**TASK TO COMPLETE**.
Give the data again exactly, without images.

**DATA LISTING**.
##########

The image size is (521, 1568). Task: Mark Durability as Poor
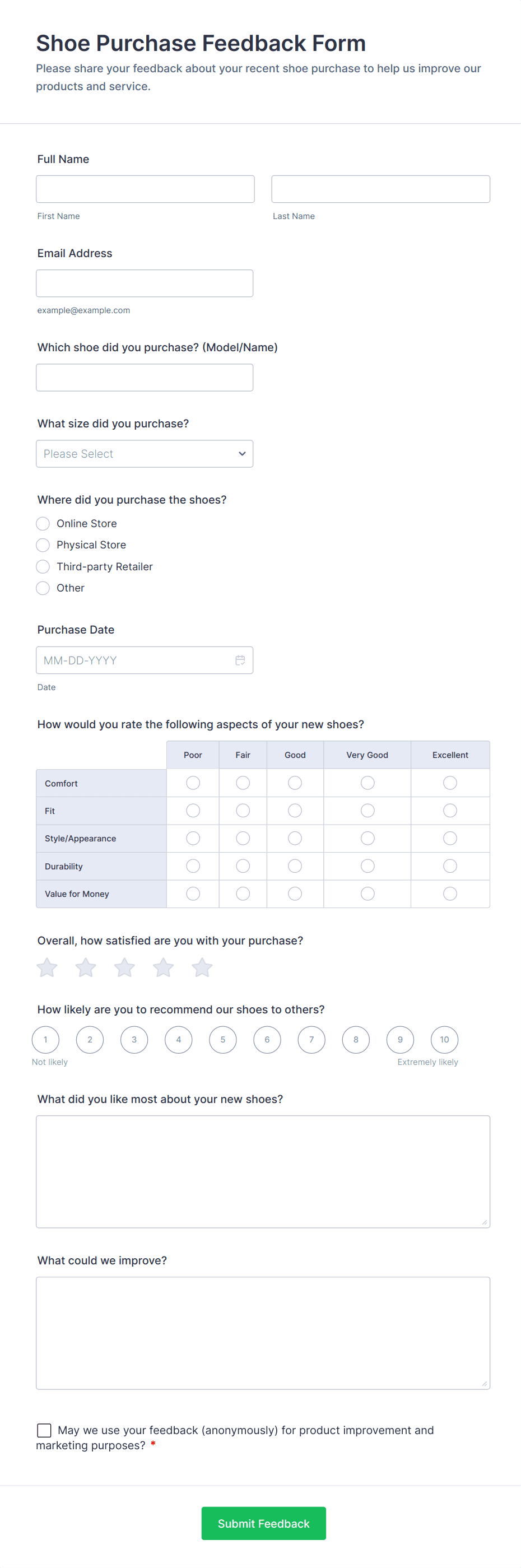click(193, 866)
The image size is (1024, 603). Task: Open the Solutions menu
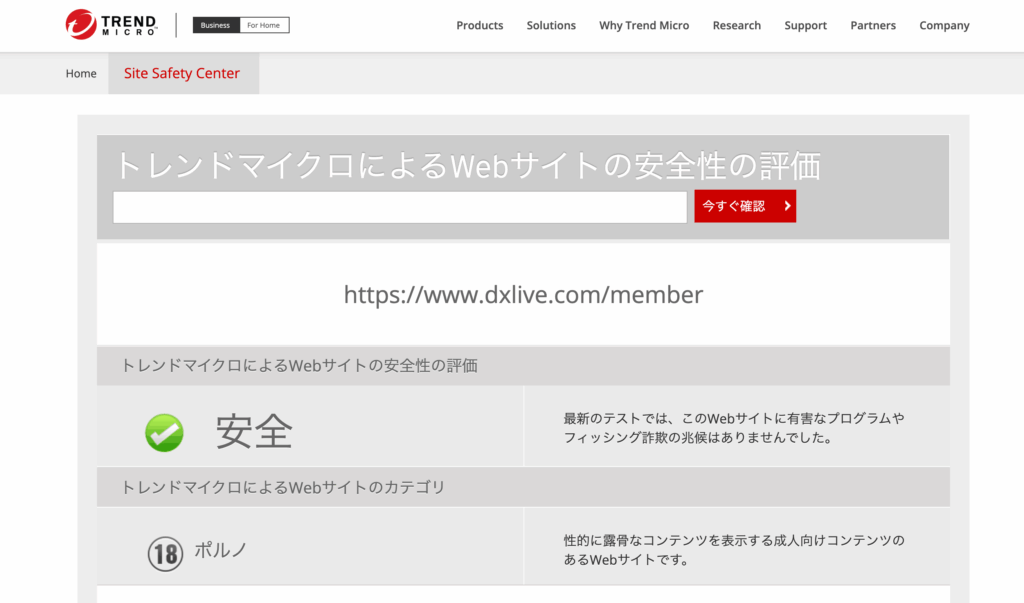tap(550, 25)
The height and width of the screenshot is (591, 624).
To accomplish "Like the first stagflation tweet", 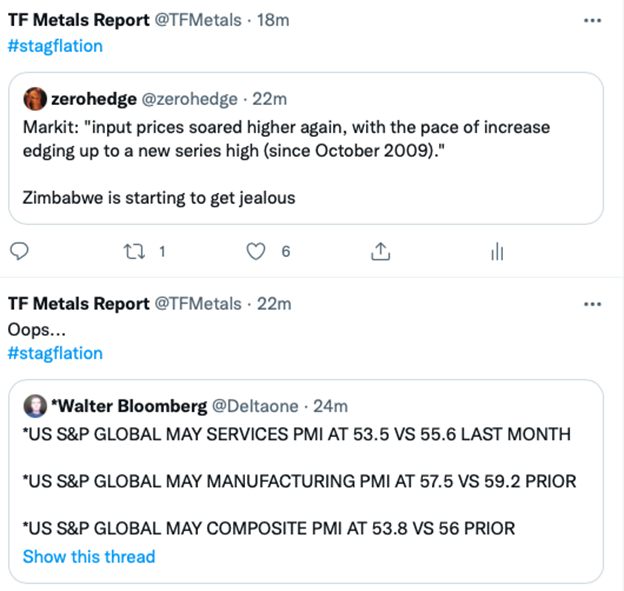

##########

**ANSWER SECTION**.
The image size is (521, 1568). Task: Mark Durability as Poor
click(193, 866)
The image size is (1024, 603). Task: Open the Solutions menu
tap(550, 25)
The height and width of the screenshot is (591, 624).
To accomplish "Like the first stagflation tweet", 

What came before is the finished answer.